++++ DATA SHOWN ++++

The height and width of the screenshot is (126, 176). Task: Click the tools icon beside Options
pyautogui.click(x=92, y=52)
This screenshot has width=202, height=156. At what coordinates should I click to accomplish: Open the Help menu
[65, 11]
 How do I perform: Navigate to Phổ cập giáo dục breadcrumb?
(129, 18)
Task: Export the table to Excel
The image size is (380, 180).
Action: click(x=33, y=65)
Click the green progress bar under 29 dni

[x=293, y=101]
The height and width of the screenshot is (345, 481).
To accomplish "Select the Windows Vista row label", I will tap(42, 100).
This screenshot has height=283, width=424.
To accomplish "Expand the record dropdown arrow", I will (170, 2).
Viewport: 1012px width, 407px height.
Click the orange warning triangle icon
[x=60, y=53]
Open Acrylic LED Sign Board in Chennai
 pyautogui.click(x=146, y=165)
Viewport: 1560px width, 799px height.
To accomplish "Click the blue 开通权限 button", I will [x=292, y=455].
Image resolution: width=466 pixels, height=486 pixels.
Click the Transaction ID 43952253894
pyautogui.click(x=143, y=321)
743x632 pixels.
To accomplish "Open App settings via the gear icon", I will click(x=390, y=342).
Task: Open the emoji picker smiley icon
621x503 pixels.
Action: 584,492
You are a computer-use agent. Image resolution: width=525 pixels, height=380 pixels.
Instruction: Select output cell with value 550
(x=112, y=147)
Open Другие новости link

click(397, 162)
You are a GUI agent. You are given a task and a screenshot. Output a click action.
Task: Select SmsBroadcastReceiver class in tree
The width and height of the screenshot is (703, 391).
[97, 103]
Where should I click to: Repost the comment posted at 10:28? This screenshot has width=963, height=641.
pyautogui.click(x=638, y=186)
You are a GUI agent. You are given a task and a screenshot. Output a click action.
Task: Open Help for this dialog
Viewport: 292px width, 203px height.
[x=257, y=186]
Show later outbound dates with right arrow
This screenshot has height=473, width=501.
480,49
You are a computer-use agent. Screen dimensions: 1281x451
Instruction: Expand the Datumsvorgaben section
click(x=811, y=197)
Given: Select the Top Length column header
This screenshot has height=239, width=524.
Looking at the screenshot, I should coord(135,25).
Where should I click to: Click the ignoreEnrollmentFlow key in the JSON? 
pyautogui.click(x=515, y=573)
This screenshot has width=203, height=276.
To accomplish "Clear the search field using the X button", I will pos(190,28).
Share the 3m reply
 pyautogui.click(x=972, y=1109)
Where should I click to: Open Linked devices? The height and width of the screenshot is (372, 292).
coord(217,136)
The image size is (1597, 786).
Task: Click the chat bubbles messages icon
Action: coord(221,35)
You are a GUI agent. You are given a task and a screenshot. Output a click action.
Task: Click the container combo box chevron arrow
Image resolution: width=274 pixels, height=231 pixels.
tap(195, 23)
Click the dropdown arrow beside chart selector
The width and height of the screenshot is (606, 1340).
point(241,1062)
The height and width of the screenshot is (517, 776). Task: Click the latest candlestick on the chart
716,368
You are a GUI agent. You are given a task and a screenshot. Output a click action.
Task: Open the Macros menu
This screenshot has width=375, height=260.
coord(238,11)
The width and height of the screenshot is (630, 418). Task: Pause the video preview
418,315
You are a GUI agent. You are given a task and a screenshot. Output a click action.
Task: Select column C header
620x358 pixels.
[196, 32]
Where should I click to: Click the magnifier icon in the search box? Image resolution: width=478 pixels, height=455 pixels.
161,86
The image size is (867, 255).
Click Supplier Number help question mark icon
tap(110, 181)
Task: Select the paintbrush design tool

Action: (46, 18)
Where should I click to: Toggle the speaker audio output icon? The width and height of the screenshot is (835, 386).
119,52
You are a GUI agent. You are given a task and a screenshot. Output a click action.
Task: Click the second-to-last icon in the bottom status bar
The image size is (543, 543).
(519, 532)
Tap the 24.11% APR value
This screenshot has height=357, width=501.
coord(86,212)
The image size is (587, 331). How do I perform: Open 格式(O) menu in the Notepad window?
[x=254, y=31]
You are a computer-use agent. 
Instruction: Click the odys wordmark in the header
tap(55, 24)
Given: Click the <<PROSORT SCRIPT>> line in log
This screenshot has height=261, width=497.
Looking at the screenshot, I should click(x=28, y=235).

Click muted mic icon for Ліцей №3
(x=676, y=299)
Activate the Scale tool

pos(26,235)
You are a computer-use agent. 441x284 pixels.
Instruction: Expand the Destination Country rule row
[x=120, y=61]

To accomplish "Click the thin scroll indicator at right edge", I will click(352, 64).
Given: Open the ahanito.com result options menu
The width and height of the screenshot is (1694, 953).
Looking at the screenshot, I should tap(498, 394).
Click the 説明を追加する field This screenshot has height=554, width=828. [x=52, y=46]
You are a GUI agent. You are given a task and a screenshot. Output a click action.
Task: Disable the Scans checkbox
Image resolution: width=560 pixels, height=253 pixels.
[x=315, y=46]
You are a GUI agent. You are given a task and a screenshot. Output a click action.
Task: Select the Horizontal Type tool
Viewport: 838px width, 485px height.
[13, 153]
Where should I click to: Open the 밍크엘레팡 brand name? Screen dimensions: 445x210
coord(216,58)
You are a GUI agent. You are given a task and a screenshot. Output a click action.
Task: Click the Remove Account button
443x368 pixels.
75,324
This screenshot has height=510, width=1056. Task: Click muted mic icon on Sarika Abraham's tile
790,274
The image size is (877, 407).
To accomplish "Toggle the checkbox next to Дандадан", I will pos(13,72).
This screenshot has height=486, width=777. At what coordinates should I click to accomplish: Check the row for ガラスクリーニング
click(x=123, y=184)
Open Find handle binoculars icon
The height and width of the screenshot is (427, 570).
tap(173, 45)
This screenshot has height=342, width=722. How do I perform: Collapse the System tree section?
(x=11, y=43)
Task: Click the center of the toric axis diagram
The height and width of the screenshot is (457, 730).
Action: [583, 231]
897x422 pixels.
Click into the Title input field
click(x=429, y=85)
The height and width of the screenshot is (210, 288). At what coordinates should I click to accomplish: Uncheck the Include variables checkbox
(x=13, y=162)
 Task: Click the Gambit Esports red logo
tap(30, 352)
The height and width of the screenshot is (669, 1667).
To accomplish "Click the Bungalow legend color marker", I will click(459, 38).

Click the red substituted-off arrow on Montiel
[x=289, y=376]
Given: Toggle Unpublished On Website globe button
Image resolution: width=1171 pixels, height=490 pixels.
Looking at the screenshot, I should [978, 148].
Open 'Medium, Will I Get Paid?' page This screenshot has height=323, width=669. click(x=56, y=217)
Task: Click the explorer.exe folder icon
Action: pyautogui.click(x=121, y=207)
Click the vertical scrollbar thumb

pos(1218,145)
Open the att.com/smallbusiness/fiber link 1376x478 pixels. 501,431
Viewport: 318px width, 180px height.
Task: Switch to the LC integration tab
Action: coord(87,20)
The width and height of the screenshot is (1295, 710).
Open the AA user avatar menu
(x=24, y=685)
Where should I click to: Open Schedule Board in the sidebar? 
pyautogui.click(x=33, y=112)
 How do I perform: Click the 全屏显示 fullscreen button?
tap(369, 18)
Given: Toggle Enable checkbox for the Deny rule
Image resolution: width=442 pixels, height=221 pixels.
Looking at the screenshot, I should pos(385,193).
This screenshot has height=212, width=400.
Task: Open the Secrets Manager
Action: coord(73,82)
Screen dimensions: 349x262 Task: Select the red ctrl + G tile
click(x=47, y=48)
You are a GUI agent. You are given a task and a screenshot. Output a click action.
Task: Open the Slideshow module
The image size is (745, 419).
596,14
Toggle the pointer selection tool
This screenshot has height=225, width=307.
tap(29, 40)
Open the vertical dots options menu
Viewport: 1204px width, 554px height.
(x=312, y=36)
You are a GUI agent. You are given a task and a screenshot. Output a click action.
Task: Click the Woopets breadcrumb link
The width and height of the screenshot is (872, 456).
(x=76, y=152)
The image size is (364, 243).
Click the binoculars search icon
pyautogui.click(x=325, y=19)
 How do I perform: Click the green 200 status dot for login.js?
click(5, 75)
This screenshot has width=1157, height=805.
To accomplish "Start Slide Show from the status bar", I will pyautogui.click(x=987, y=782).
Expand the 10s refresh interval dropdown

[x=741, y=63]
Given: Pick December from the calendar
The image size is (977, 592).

++++

== WHAT TO WORK ON ==
Whenever a line of the data holds the string "computer", pick that line out.

== ANSWER FOR THE TASK ==
You are a computer-use agent. Image resolution: width=525 pixels, height=380 pixels.
You are a computer-use agent. Screen dimensions: 1281x451
You are a computer-use agent. 
You are a computer-use agent. 441x284 pixels.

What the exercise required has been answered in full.